Huawei has the solutions to close the digital gap
Huawei stands ready to help Europe in the next stage of its Smart Villages project, an effort to test the latest technological network equipment in rural communities, Abraham Liu told a key virtual conference on rural broadband initiatives on 9 July.
“Connectivity in Europe has grown steadily over the last few years, reaching over 80 % of the population. But if we disaggregate the data, we can see that this percentage drops to less than 50 % in rural areas – and the gap does not appear to be closing in order to reach the objectives of the Digital Agenda by the end of 2020,” said Mr Liu, who is Huawei’s Chief Representative to the European Institutions.
Mr Liu welcomed the EU’s Smart Villages initiative, saying that Huawei, with its extensive Smart Cities, Smart Grids and Smart Farming experiences, also saw itself as a natural partner for the Smart Villages project, which comes under the umbrella of the European Network for Rural Development (ENRD). “Whether it’s in Belgium, Poland or Slovenia, we are committed to helping the EU undertake comparative technological trials for its Smart Villages initiative.”
Mr Liu was speaking alongside EU Agriculture Commissioner Janusz Wojciechowski, MEP Franc Bogovic and Harald Gruber, Head of Digital Infrastructure at the European Investment Bank, in a webinar called “Rural Broadband: Opportunities and Challenges. Narrowing the gap to support farmers and rural regions”, organised by Euractiv.
“Good connectivity is a must for the development of smart villages,” said European Commissioner Wojciechowski. Rural communities needed very high capacity broadband networks to implement smart solutions for precision farming and rural businesses, he said, and some EUR 6 billion was available from EU funds for roll-out of broadband infrastructure in rural areas.

- - - - -

- **Exercise directions**: Extract the passage of the Huawei rural broadband article starting with "Mr Liu was speaking" and going on through "organised by Euractiv.", copying it word for word.

- - - - -

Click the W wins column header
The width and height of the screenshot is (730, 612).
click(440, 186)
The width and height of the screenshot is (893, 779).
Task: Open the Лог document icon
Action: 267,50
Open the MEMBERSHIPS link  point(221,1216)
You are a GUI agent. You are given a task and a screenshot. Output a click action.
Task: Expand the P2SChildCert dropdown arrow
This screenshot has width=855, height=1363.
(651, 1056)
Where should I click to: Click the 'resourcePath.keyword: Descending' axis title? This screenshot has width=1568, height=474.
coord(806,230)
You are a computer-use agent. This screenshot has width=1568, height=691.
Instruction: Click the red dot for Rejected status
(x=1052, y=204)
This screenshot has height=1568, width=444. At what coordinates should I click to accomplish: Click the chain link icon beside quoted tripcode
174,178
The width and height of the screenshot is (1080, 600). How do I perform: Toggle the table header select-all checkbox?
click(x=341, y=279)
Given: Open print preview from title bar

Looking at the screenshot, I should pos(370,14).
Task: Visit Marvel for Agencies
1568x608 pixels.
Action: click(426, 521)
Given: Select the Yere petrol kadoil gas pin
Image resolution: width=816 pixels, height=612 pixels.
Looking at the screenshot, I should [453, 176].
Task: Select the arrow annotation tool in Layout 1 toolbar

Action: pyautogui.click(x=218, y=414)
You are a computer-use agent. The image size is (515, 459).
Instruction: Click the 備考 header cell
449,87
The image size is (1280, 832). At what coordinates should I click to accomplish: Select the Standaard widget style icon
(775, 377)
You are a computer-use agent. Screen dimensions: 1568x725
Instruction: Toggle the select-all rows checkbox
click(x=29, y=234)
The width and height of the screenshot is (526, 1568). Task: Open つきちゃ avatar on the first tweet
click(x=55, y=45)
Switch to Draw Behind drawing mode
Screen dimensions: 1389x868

- - - - -

- **Solution to this task**:
Mr Liu was speaking alongside EU Agriculture Commissioner Janusz Wojciechowski, MEP Franc Bogovic and Harald Gruber, Head of Digital Infrastructure at the European Investment Bank, in a webinar called “Rural Broadband: Opportunities and Challenges. Narrowing the gap to support farmers and rural regions”, organised by Euractiv.